场景应该是在阿拉伯吧。祖库森人的商队正在休息。其中有一名双脚缠着铁链的美女,据说是买来的女奴,本为巴格达贵族,现在归年老的队长所有。旁观者哀怜她的不幸。她却以清亮的声音歌唱。有个男人一脸内行地说:“她正在唱着自己虽然出卖身体;但她的灵魂,纵使拿所罗门的宝藏来换也不卖。”民众纷纷嚷着“把锁炼弄断!”“踩扁老人!”“你应该投入真心爱你的青年怀抱!”



一年过去了。深爱美女的青年出现。她与青年逃走了。并且,抱着孩子又路过同样的地方。人们大骂:“这分明是通奸!”“如果纵容这种女人,世界会变得乱七八糟!”“薄情女!”“偷汉子!”“禽兽不如!”她忍不住再次高歌。解说者说:“她在唱自己抛弃虚伪的爱,投入真心相爱的青年怀抱。”“不要脸!她也配说那种话吗?”“荡妇!”民众对着去年的女子,今年扔起石头。



女人悲伤地一边唱歌,一边遭受石头攻击。其中一颗打中眉心令她倒地不起。“活该!报应!”石头继续飞来,连小孩都发出哀嚎倒地。



妇女们停手后,又再次发话:“终于受到教训了吧。”“不过被打得这么惨,好像又觉得她有点可怜了。”“就是啊。”



幕落。



菊池在这出戏的开头,引用了这样的诗歌:“无论此生好与坏,终须渡世间险浪。”



06



下一次去岬书房时,想当然尔,我向天城小姐报告了关于《六之宫公主》的发现。她听到一半倾身向前。



等我说完,天城小姐沉吟良久,以手支颐说:“再过两三天,我要去镰仓拜访田崎老师。”



她叫我跟她一起去向老师说明。我很惶恐,但在她一再命令下只好答应。



这天,我去岬书房还有件好事。那就是去听白辽士音乐会。糊涂的我,只记得是都立交响乐团,于是一心认定演奏会会场一定是在上野的文化会馆。不过话虽如此,其实我之前也没在那里听过都立交响乐团表演,只是直觉上这么认定罢了。



我和中午才要出差的饭山先生,在茶水间聊起此事,这才发现我的误会大了。我就算再糊涂,到了下午起码也该拿出票来确认一下地点。但是,事到临头才手忙脚乱未免太逊。好险,好险。

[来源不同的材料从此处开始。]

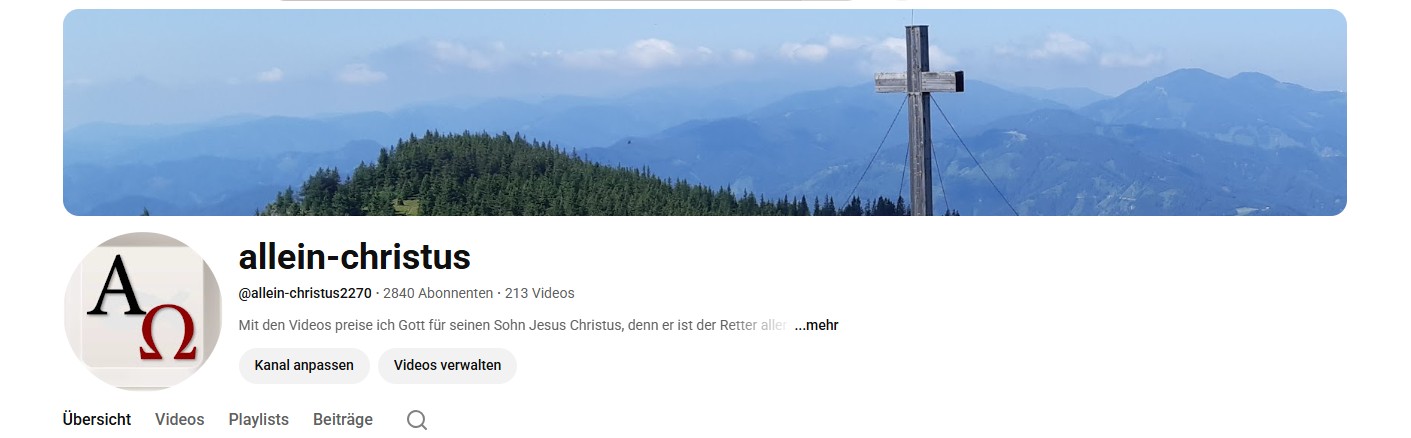Viewport: 1411px width, 438px height.
Task: Select the Übersicht tab
Action: tap(97, 420)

饭山先生告诉我正确地点是在赤坂的大会堂。好像有很多方法都能抵达。我在傍晚,先去逛神田的旧书街,然后从新御茶水搭千代田线。在赤坂车站下车是头一次,不过只要直走,应该就能顺利抵达大会堂。



没想到,眼前出现的竟是一条暗路。快要走到上坡的地方时,马路对面,有个年轻女人一边娇嗔着“讨厌”,一边打男人的背。啪地好大一声。定睛一看,原来是在一栋屋顶宛如玩具城堡的建筑物前。



我当然也知道那不是城堡。男人正想拉女人进去开房间。挨揍的男人皱着脸猛喊“噢,超痛的”,还把手臂伸到背后摩挲。他的遗词用句听起来很年轻,其实已头发稀疏,年纪一大把了。



我心跳急促。握紧皮包的带子,快步走过。我决定回程还是走六本木那边比较好。



我立刻找到大会堂。在入口领到歌词的对译。上面写着“安魂曲‘献给死者的大嚼撒曲’”齐藤雅代译。



里面的墙壁充分发挥了木质纹理的触感,是个气派又宽敞的空间。沿着一楼座位的走道前进,仿佛走在异国圆形剧场的最底层。因为四面八方,都能看见钵形座席环绕。



我在绯红色的大椅子坐下。是中央的位子。



放在舞台上的低音提琴和打击乐器正在等待演奏者。对面高起的应该是合唱团的位置吧。远处靠里面管风琴那边,是高起的台子。风琴左边有个留胡子的人探出脑袋,窥看观众席的情形。